- Author(s): Marsha Bentley Hale
- When: 2011-12
- Where: Source
This dissertation focuses on the study of films from the romance genre, both comedy and drama, sometimes referred to as chick flicks and weepies. It attempts to see through to their underlying mythologies of love from a perspective of metaphor, as well as archetypal and depth psychology. It explores the etymology, symbolism, and mythic nature of the terms chick, flicks, and weepies. Varied meanings of love are presented and defined academically, philosophically, mythically, and cinematically. Following this is an overview of the history of chick flicks and weepies in popular culture utilizing the studies of scholars, articles by film critics, and filmmaker commentaries.
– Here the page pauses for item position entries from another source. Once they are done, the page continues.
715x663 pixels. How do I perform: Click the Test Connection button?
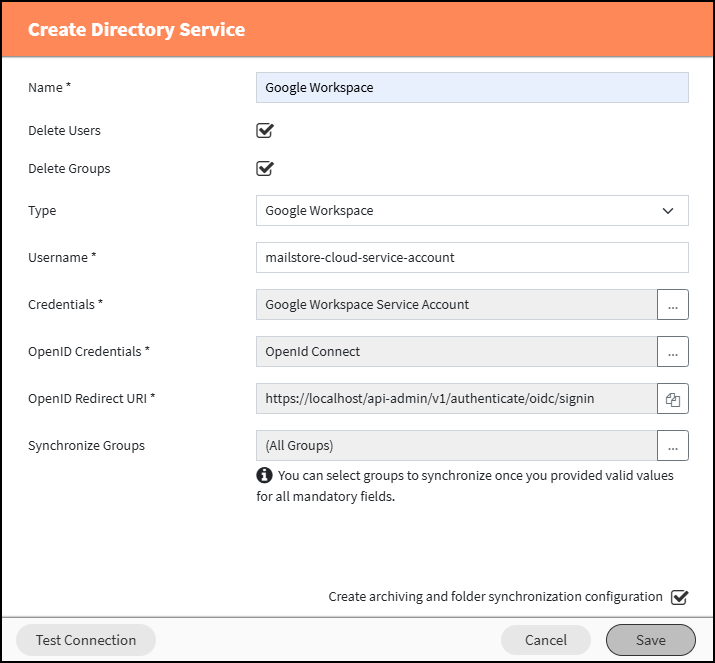[x=86, y=640]
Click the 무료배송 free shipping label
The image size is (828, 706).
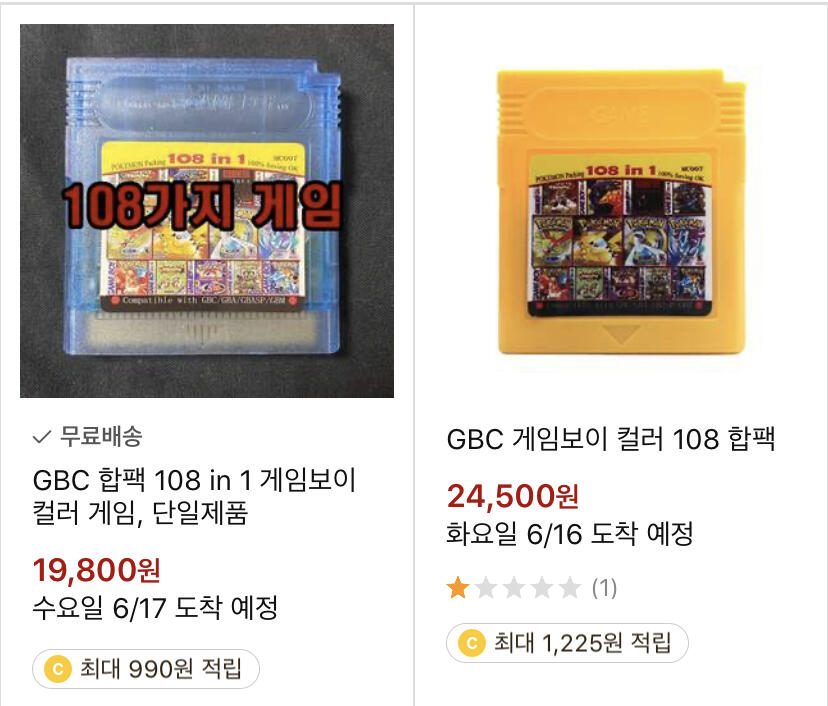tap(101, 436)
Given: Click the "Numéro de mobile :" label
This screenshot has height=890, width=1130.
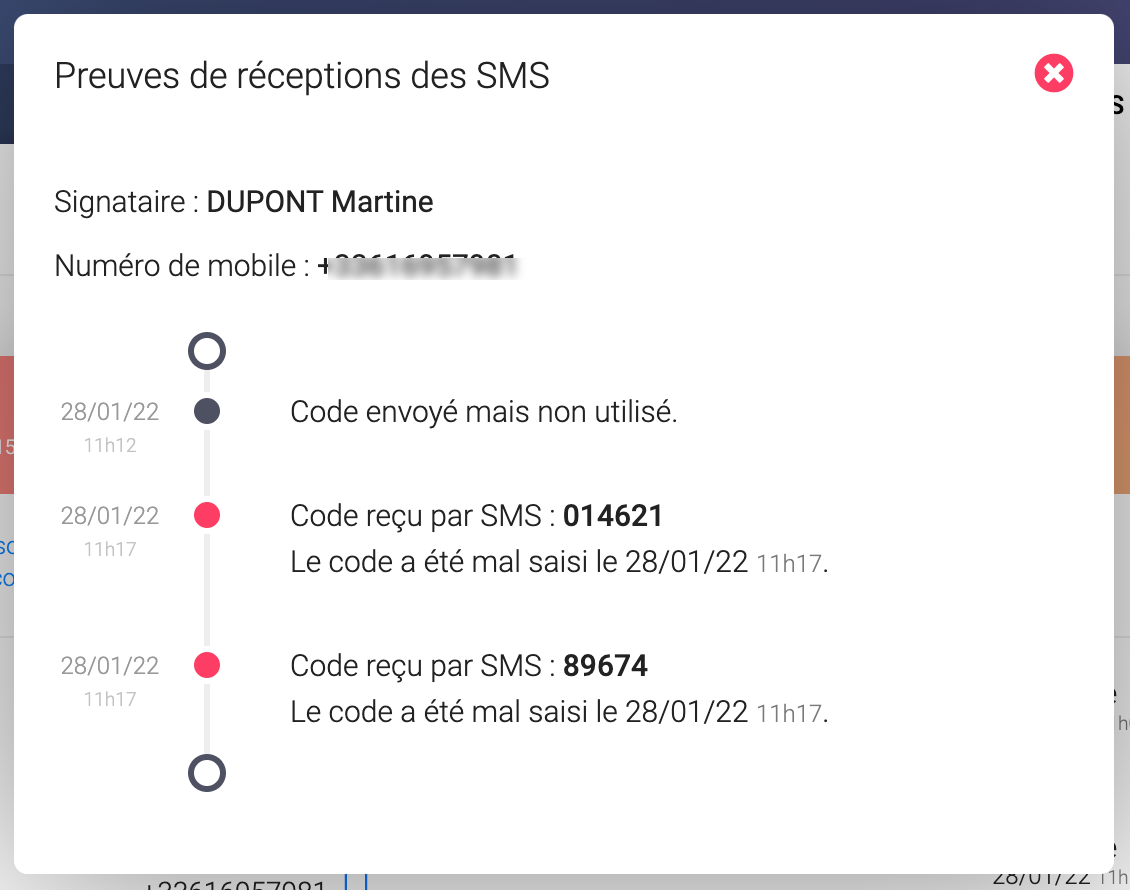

These chapters provide a platform from which to view this area of film through the relatively new field of comparative mythology, that is, mythology as revealed in the popular culture of cinema. The last six chapters look at films involving Western European legends of romance, films with the watermarks of mythological characters and their love journeys, films featuring wounded healer archetypes, as well as stories of creative individuation touching upon aspects of archetypal and depth psychology. The dissertation looks at the battle between love and honor, the allure of Ariadne's thread, Persephone's draw to the Underworld by Hades, and the powerful magnetism of Aphrodite. This is a voyage to discover personal mythology as revealed within films featuring love relationships—sometimes referred to as labyrinths of love. It is a study of love journeys in cinema, seeing through the surface stories to the underlying myths and archetypes found in chick flicks and weepies.